Pero así se amasa esta sociedad: alimentándose de lo perecedero, haciendo dioses de lo que no es Dios.
El caso opuesto y exitoso en lo que concierne a la obtención de una felicidad perdurable es el de los santos. Todos ellos, con independencia de razas, edades, condiciones, cultura, la han conseguido. Y si examinamos sus biografías, muchos tuvieron una existencia oculta, una gran parte de los mismos fueron maltratados, perseguidos, abandonados a su suerte… Sufrieron en soledad, desamparados incluso por sus propios hermanos de comunidad, negados y perseguidos por sus familias, repudiados dentro de la Iglesia, vituperados de miles formas distintas… y, en cambio, no aspiraban más que a proceder de tal modo y con tanta fidelidad al Evangelio que fuesen testigos auténticos de Cristo. ¿Es sorprendente, verdad? ¿Cómo es posible que entre tantas situaciones de esta naturaleza se obtenga la felicidad, que se viva con alegría? Porque todo lo que soportaron y lo que hicieron fue buscando la gloria divina; no la propia. En ello radica la auténtica felicidad, que no es de este mundo. San Pablo se expresaba así: «… he aprendido a hacer frente a cualquier situación. Yo sé vivir tanto en las privaciones como en la abundancia; estoy hecho absolutamente a todo, a la saciedad como al hambre, a tener sobra como a no tener nada. Yo lo puedo todo en aquel que me conforta». (Flp 4, 11-13). Y a los Tesalonicenses les pedía: «Estad siempre alegres» (1 Tes 5, 16). Pero el frontispicio de la felicidad lo tenemos en las Bienaventuranzas. El Sermón de la Montaña, que le conmovió profundamente a Gandhi, es la guía perfecta para alcanzar la verdadera felicidad.

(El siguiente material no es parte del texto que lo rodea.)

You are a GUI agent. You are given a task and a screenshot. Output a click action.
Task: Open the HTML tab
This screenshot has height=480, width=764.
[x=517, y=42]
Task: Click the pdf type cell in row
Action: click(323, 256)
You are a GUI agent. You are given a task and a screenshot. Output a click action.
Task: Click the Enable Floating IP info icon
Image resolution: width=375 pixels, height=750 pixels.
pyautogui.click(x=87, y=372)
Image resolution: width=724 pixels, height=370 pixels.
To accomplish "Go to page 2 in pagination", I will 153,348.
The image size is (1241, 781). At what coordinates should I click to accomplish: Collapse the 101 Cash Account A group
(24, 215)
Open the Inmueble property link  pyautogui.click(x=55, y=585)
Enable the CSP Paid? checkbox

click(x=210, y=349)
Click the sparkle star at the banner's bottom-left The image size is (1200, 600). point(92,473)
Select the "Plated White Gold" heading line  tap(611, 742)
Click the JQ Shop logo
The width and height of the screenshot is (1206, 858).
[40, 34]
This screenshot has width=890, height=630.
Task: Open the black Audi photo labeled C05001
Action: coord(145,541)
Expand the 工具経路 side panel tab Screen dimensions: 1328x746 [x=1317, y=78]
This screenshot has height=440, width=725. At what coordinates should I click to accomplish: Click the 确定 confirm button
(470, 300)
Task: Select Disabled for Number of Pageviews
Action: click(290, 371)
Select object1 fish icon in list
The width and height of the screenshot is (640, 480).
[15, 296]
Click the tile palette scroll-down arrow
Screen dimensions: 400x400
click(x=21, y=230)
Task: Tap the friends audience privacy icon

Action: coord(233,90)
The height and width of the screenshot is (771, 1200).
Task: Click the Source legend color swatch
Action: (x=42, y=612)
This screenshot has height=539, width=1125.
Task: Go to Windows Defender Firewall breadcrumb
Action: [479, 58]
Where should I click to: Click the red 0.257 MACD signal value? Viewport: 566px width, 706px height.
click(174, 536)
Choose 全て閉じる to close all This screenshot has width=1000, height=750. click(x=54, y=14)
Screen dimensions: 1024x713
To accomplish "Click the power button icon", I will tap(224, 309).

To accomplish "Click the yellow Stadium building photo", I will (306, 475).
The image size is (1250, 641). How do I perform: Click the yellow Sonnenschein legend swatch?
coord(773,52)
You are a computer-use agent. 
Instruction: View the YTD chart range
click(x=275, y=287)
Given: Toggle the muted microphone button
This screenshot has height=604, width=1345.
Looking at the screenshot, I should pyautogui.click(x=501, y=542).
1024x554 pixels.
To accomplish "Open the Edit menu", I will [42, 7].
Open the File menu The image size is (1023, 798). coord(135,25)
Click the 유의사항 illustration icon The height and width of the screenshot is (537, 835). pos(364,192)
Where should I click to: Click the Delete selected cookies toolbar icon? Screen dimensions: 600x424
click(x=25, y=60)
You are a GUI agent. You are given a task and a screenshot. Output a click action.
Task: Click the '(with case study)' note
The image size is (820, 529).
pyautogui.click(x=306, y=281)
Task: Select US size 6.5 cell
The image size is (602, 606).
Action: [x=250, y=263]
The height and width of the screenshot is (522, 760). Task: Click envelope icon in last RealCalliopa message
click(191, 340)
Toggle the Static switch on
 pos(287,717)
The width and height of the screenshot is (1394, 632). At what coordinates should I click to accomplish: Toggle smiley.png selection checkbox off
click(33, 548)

Concluyendo, ¿cuál es el fruto de una vida con Dios y de una vida sin Dios? San Pablo lo recuerda: «… amor, alegría, paz…» (Gal 5, 22-23). Y los opuestos, propios de quien da la espalda a Dios, según el Apóstol: «enemistades, pleitos, celos, iras, envidias, críticas…». (Gal 5, 19-21), lo que se traduce en que así es imposible ser feliz, a menos que se elija seguir a Dios, porque la santidad, llamamiento universal realizado por Él al género humano, es factible para todos.